Chapter 59: Fangs In The Night
“This is the Nightblades’ warehouse,” Manling Victor told his master from the back of his flaming horse, as a troop of minions encircled a stone house in broad daylight. “Where they stashed the stuff they smuggled into the country.”
“To think that I spared them the evil of taxes, and they repaid me by killing my food,” Vainqueur complained.
Their wizards and priests finished examining the house from the outside, in case the occupants had set a trap. The dragon smelled the air, the warehouse reeking of spice, grave dirt, and fresh blood; it reminded Vainqueur of a farmer’s slaughterhouse.
Corpseling Jules, as the most experienced necromancer in the country, told the group everything about vampires. “According to Lord Victor, they are alchemical vampires, created through blood elixirs rather than the Red Death plague. Which means that besides keeping their vulnerability to sunlight, they lack most of the standard vampire’s weaknesses, have higher stats, and possess special abilities such as turning into blood.”
“Lavere could walk under the sun, as did the one we fought in the Winter Kingdoms,” Manling Victor said. “We have to assume that they all can resist it.”
“Who?” Vainqueur asked, not remembering the name.
“The Nightblades’ leader.”
Oh. It didn’t matter. The queen of rats would give him no more trouble than any other of her kind. “Do vampires burn?” Vainqueur asked the important question.
“Oh, yes,” Corpseling Jules nodded. “I believe they even have a Fire vulnerability. They take triple damage from it.”
“Then, minion, why did you use so many words to describe a problem, when the solution is so obvious?”
“I am not worried about Your Majesty’s capacity for killing,” Manling Victor said. “We have enough priests to repel them, and I don’t think they’re stupid enough to pick a fight with you around.

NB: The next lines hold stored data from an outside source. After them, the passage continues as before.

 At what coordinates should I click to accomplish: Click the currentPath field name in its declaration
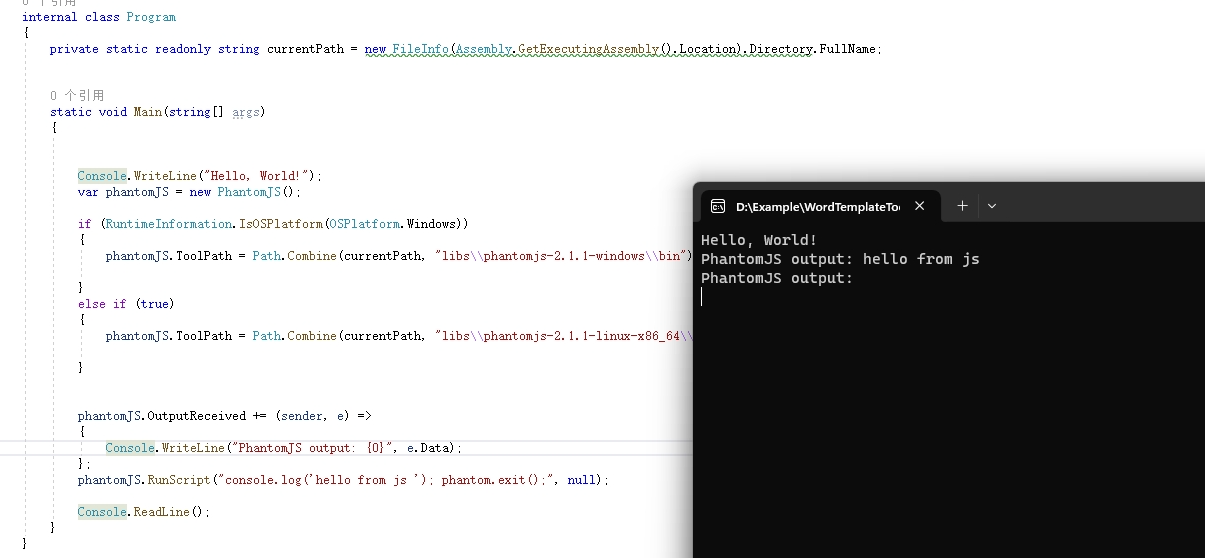tap(305, 49)
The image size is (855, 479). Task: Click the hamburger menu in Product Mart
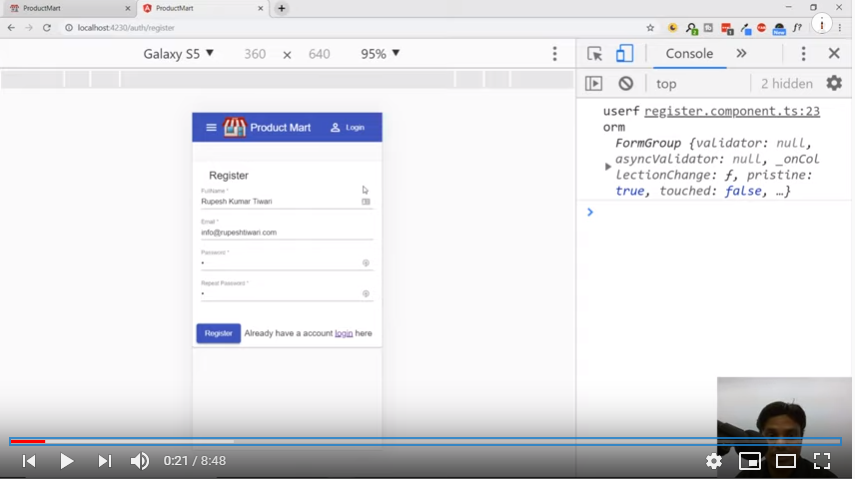(211, 128)
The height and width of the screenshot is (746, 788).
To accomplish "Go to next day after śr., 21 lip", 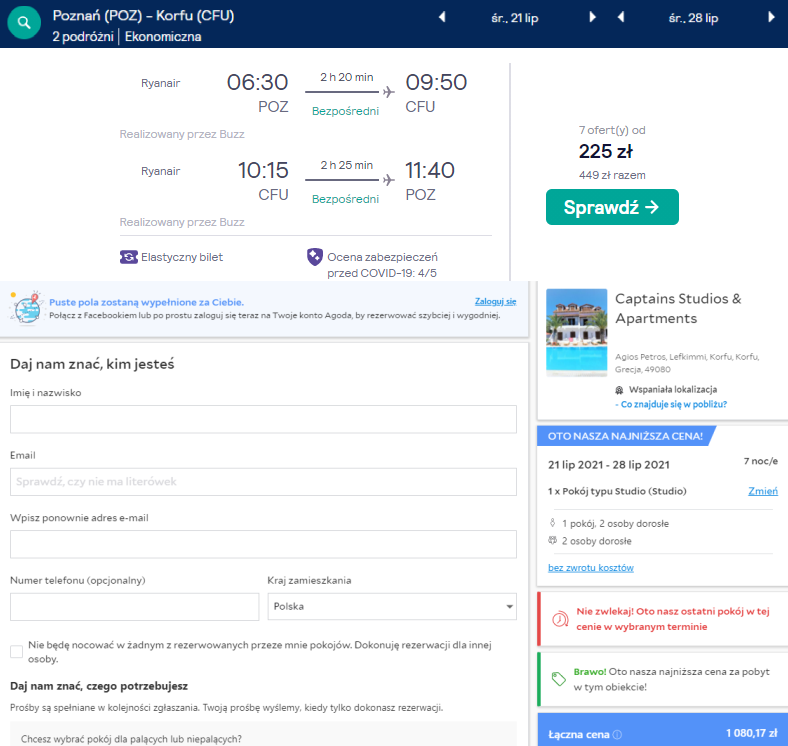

Unfortunately, they’re probably keeping Charlene as a hostage.”
“Our werewolves could not find her, even with her scent,” Corpseling Jules said. “Which implies magic.”
“No one eats my manling minions,” Vainqueur said. “Except for me, when I need emergency rations.”

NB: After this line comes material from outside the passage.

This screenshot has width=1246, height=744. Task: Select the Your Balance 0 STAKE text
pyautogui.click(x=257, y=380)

“Your Majesty’s concern for my kind is heartwarming as ever,” Manling Victor said with his usual strange tone. “Perhaps he could remove the roof with the grace he is known for?”
Intelligence check…
Successful!
“Minion, there is something very strange about the way you worded your sentence.”
Manling Victor froze in place. “What about it?”

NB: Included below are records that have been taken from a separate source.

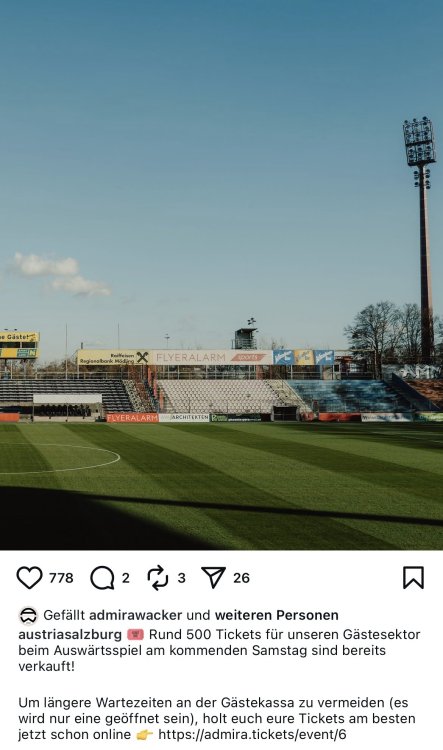Save post with bookmark icon
443x750 pixels.
pos(413,578)
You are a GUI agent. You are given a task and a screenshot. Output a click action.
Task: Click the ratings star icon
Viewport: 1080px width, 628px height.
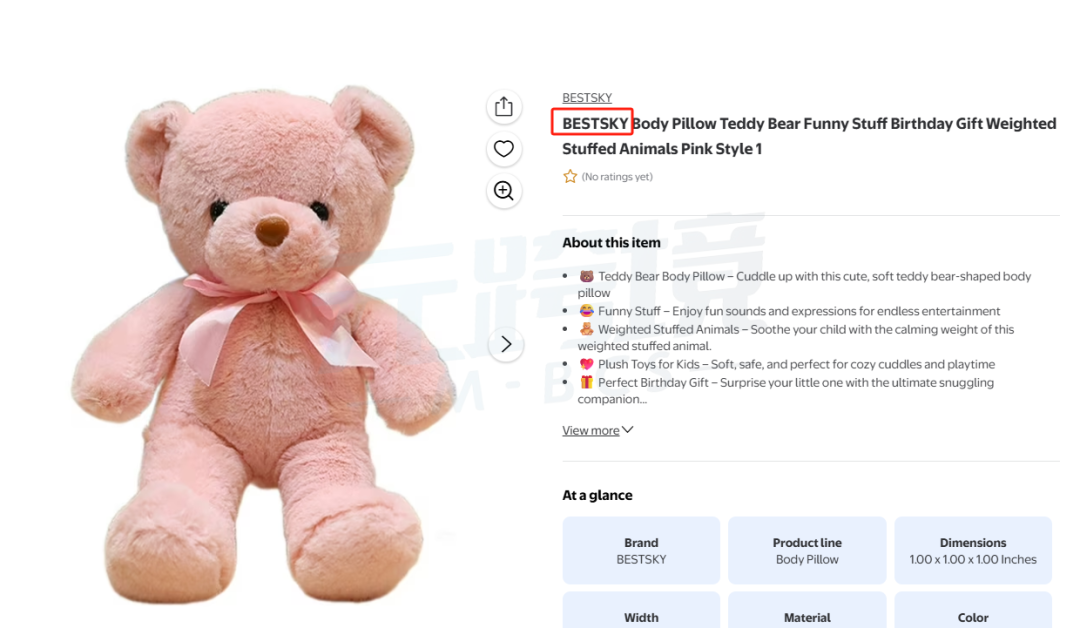(570, 176)
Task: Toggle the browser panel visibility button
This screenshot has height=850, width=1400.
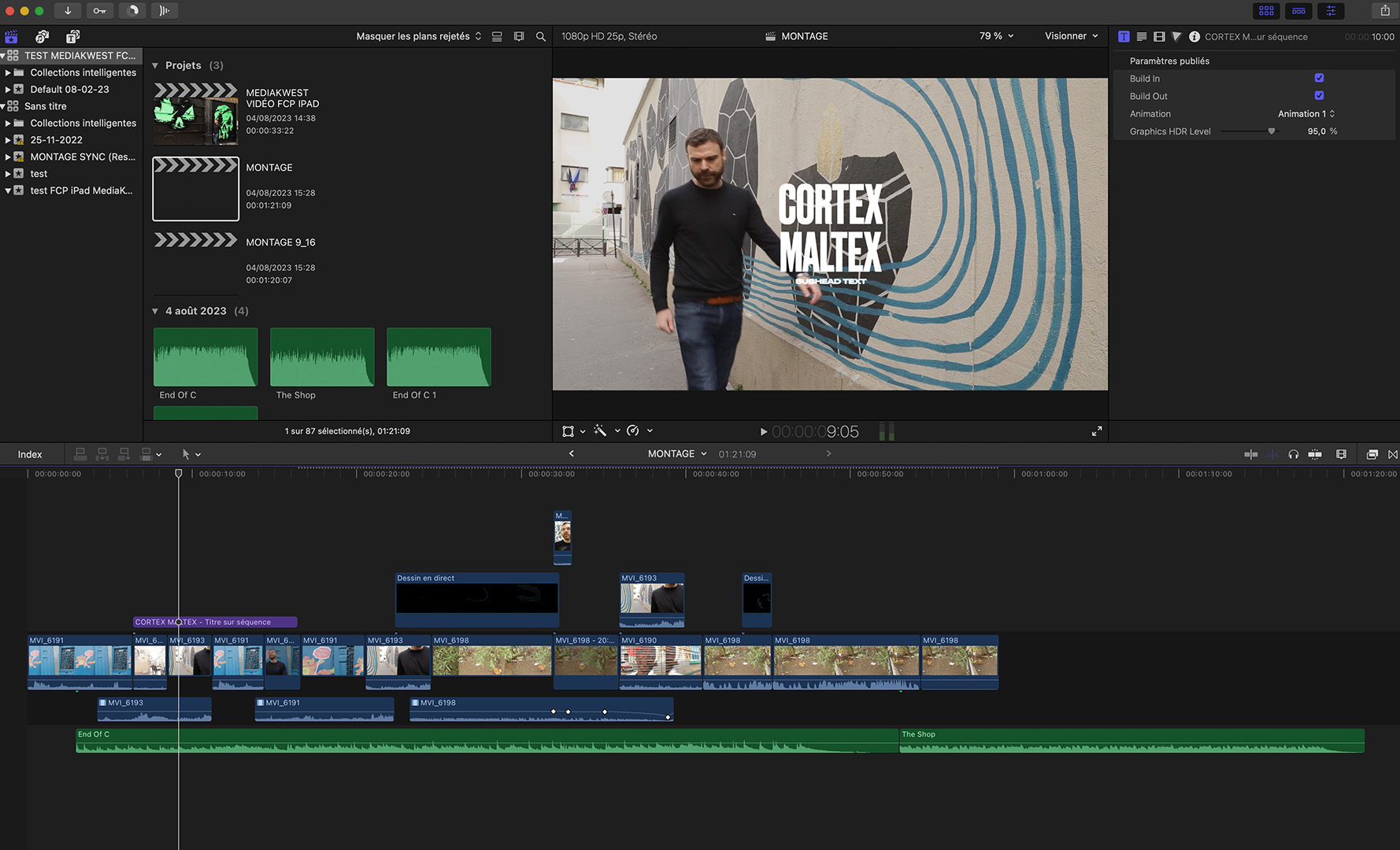Action: pyautogui.click(x=1266, y=11)
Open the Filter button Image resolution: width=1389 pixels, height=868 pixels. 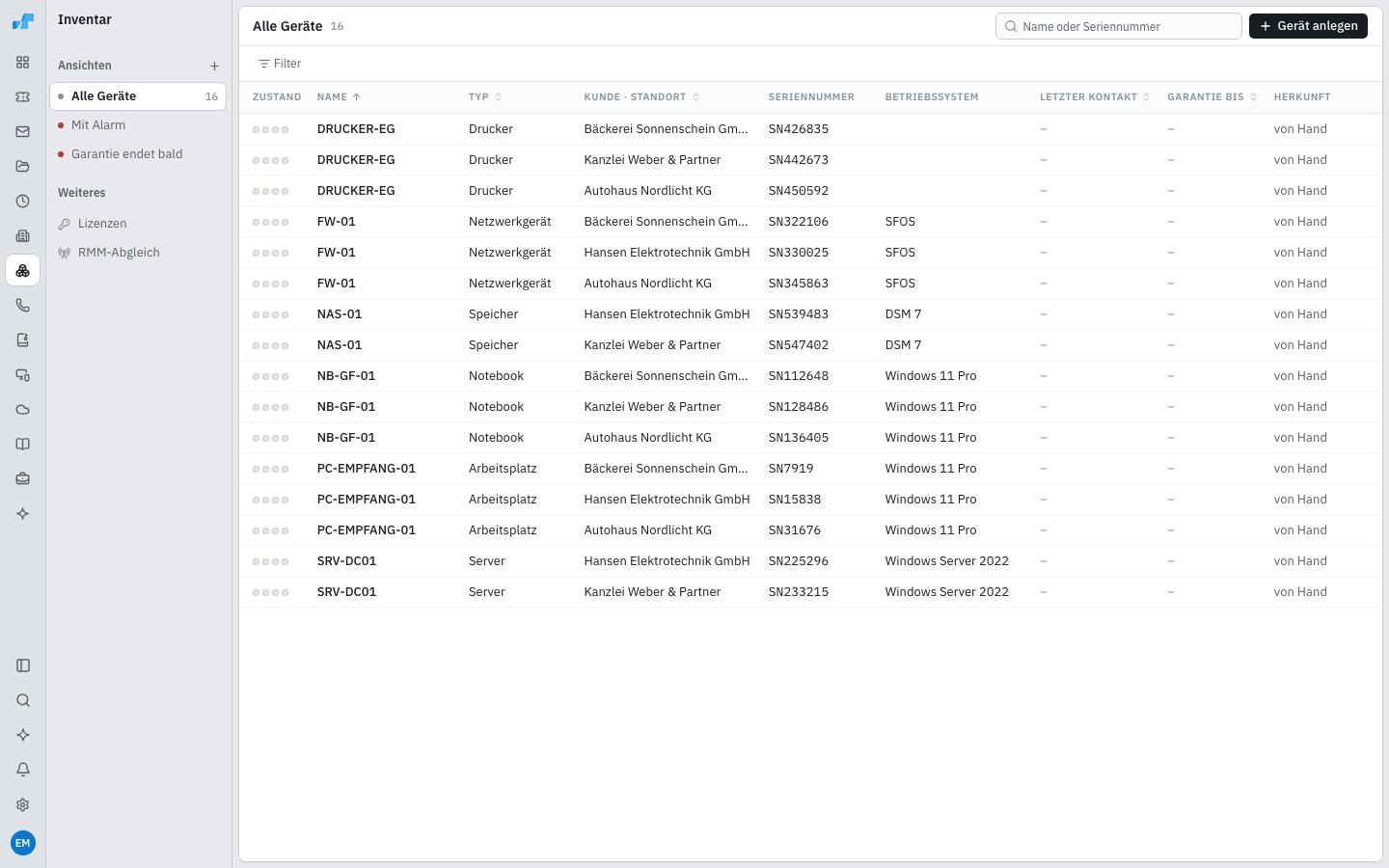(x=280, y=64)
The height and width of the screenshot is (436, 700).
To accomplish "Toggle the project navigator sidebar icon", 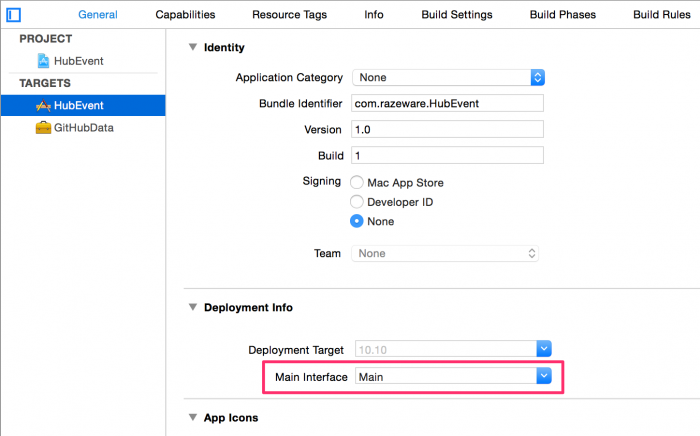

“You said a sentence, but somehow your tone implied that you believed the opposite,” Vainqueur explained. “But it is not a lie, because you are not truly disguising your intent and you would never deceive me. It was as if I were meant to divine the true meaning from your voice alone.”
His minion silently looked at his master, his face hidden behind his new helmet.
“But that cannot be since that would mean you find me clumsy, and you love me. You love me more than anything.”
His chief of staff spoke no answer in return, which made his master worry for him. “Minion?”
“Your Majesty can understand sarcasm now,” Manling Victor finally spoke up, his tone having turned emotionless and distant. “Your Majesty can understand sarcasm.”
“What is sarcasm, some kind of magic?” Vainqueur’s head perked up. “Can I learn it?”
“It’s… it’s a stress relief method manlings use when they feel tense.”
“Saying a statement while implying the opposite makes you happier?” Vainqueur frowned. “Minion, I am very worried about your mental health. You should work more.”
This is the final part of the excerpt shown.